State. Launched May 8. Precomputing intermediate XORs plus bit-packing works well; tiling does not help at this problem size. A 50%-accuracy target variant has been added.

Open questions. Whether continuous floating-point ops are needed at all, or whether integer and 8-bit instruction sets are better. Whether the op set needs more than the Dally v3 minimum.

Entry point. sutro-problems/sparse-parity/README.md; Telegram topic "challenge #3".

wikitext — Energy-efficient language modeling

What it is. Train a language model on WikiText-103 for the minimum GPU energy (Joules) at a fixed accuracy and wall-clock time. The largest-scale challenge, meant as the "final" task in a ladder running Shakespeare, TinyStories, WikiText-103, FineWeb.

Where. cybertronai/wikitext. Runs on Modal; GPU energy measured via NVML.

State. Baseline modded_nanogpt: 54,784 J, 0.7285 character-accuracy, 322.7s. A forward-forward submission reaches about 0.39 accuracy at roughly 10x fewer Joules. As of May 20, whether to also count CPU energy (RAPL) is under discussion.

Who is active. Armins (lead), Gabriel Nakajima An.

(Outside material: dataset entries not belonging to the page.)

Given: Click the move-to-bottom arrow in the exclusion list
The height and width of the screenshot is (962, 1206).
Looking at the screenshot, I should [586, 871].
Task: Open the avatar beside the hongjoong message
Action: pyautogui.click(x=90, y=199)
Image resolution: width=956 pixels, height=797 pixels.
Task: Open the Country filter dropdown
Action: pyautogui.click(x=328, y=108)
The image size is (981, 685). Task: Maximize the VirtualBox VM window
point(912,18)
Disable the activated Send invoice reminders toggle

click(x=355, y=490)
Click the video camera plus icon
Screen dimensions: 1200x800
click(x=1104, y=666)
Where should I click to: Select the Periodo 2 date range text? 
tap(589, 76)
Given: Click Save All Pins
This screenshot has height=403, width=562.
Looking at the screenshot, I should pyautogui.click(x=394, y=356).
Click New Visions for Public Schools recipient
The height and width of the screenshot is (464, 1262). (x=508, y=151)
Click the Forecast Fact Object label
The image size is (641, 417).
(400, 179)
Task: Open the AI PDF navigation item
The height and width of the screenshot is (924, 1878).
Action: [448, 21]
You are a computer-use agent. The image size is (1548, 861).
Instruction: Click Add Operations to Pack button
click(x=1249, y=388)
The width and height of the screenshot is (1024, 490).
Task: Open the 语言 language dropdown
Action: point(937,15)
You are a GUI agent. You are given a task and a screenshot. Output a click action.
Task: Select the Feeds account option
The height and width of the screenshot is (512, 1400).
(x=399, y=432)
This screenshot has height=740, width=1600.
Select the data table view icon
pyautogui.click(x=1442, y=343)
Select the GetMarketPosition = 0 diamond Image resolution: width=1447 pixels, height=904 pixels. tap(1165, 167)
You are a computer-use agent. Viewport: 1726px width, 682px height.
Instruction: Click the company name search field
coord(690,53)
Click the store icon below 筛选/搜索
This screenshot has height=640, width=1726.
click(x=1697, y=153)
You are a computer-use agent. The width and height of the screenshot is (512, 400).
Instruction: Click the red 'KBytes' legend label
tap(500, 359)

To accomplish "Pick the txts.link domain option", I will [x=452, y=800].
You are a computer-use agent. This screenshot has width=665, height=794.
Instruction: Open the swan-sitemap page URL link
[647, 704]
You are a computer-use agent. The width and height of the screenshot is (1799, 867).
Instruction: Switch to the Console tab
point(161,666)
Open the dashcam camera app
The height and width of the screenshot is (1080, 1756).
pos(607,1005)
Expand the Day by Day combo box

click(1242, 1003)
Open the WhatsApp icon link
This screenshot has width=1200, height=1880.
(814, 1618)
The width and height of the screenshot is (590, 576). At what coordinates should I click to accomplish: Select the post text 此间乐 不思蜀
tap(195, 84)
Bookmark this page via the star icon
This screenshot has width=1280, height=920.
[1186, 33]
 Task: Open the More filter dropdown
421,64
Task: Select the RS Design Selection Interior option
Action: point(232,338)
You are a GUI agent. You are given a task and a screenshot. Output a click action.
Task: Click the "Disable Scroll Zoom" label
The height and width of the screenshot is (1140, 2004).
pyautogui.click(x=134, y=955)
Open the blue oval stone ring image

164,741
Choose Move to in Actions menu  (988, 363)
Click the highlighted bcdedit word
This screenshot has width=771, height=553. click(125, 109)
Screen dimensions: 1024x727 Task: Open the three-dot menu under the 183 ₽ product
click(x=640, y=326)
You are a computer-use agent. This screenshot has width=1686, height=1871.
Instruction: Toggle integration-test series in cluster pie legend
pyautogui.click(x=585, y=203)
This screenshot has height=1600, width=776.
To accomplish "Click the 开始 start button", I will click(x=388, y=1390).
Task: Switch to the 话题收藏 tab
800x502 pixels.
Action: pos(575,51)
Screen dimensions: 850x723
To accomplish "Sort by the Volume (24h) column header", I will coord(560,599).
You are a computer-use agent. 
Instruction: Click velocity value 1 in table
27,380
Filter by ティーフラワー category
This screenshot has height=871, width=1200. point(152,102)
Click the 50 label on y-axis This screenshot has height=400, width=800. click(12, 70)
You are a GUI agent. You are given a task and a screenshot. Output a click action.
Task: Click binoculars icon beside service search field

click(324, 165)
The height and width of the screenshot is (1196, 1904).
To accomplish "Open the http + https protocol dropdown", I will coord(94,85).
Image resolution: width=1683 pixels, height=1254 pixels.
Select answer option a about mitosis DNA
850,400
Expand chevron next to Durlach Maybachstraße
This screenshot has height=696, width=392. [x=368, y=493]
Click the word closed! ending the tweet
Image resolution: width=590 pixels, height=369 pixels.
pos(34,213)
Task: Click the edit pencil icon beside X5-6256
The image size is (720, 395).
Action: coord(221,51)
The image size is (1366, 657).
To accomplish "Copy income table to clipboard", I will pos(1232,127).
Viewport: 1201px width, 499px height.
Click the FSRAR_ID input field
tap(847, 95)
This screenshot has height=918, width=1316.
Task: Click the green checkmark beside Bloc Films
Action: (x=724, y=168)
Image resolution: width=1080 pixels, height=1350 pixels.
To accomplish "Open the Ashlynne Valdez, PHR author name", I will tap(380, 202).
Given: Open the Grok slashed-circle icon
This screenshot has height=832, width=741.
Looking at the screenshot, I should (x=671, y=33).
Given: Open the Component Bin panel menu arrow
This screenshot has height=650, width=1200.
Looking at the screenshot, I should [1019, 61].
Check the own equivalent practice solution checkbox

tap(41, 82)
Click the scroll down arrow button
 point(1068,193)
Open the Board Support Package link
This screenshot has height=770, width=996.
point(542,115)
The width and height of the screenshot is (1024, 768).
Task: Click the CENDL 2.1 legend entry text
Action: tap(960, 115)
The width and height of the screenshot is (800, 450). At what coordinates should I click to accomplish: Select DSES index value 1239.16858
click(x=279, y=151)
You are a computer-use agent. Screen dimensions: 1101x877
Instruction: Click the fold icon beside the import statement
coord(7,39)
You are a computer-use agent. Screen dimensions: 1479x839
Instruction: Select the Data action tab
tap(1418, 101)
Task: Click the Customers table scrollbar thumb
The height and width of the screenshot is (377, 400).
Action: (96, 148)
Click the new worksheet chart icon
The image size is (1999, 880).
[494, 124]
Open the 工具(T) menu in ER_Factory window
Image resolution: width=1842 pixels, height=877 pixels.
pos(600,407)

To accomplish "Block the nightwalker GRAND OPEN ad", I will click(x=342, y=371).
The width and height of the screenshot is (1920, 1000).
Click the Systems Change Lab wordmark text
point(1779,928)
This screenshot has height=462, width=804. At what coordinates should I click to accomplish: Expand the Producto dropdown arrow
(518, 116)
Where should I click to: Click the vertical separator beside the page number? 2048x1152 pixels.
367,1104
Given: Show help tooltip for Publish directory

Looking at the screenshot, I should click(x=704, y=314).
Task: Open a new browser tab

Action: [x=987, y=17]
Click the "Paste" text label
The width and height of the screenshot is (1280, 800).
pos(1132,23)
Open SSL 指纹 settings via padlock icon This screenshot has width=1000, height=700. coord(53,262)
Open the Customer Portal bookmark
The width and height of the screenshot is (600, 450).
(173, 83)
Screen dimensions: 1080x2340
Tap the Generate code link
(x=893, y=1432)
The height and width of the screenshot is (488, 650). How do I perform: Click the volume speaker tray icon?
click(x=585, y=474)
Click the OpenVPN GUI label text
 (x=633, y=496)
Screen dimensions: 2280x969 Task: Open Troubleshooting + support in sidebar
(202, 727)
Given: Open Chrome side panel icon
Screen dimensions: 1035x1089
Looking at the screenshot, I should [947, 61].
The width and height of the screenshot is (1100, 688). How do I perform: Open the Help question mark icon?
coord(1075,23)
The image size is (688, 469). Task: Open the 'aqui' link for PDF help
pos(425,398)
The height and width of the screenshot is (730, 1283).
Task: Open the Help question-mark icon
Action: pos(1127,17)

Entry point. The cybertronai/wikitext README; Telegram topic "wikitext".

Baseline catalogs

Not challenges themselves, but the input to choosing the next one. Both shipped in May 2026 via the agent-team wave-build pattern.

Catalog Lineage Stubs
hinton-problems Hinton 1981-2022, representational tasks 53 + 2
schmidhuber-problems Schmidhuber 1989-2025, algorithmic tasks 50 + 8

The v2 / v3 roadmap

The catalogs get filtered in two passes: v2 keeps the stubs that the ByteDMD metric can instrument, v3 keeps the further subset the Dally 2D-grid model can instrument. The survivors become the candidate pool for the next hill-climbing competition. Tracked in Task 015.

Adding a challenge

See How to Add a New Challenge. That guide still uses the older sparse-sum example and is due an update.